Brasil 93 x 45 Paraguay 
Argentina 102 x 68 Chile

Brasil's top scorers: Guilherme (benetton treviso) 22pts, Tiago Splitter 17pts.

Brasil vs Argentina Tomorow


----------



## International Bskball (Jul 5, 2003)

is there any way to get tapes of these games? id really love to have some.


----------



## guilherme.rcf (Mar 4, 2003)

> Originally posted by <b>International Bskball</b>!
> is there any way to get tapes of these games? id really love to have some.

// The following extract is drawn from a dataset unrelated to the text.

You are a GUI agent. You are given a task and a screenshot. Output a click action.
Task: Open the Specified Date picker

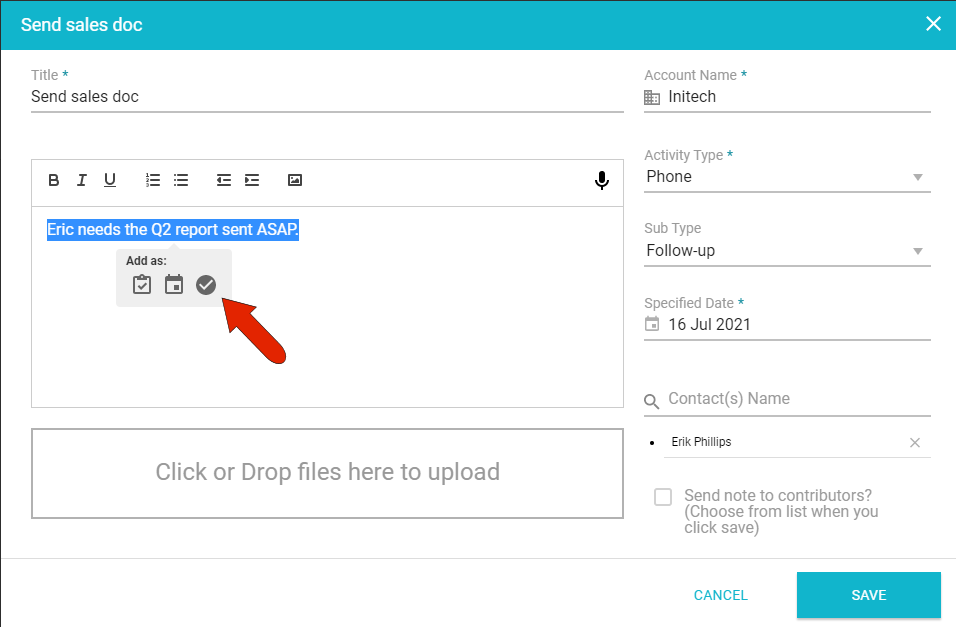787,324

well the only possible way to get it is if I or any other brazilian record a tape and ship it to you. But these games sucks, Brazil is playing without Nene, Varejao and Leandrinho. Argentina is playing only with players who play in argentinian teams. Chile and Paraguay aren't pro teams. Venezuela and Uruguay will fight for the 3rd place.


----------



## Just dunk it (Jun 20, 2003)

> Originally posted by <b>guilherme.rcf</b>!
> 
> 
> well the only possible way to get it is if I or any other brazilian record a tape and ship it to you. But these games sucks, Brazil is playing without Nene, Varejao and Leandrinho. Argentina is playing only with players who play in argentinian teams. Chile and Paraguay aren't pro teams. Venezuela and Uruguay will fight for the 3rd place.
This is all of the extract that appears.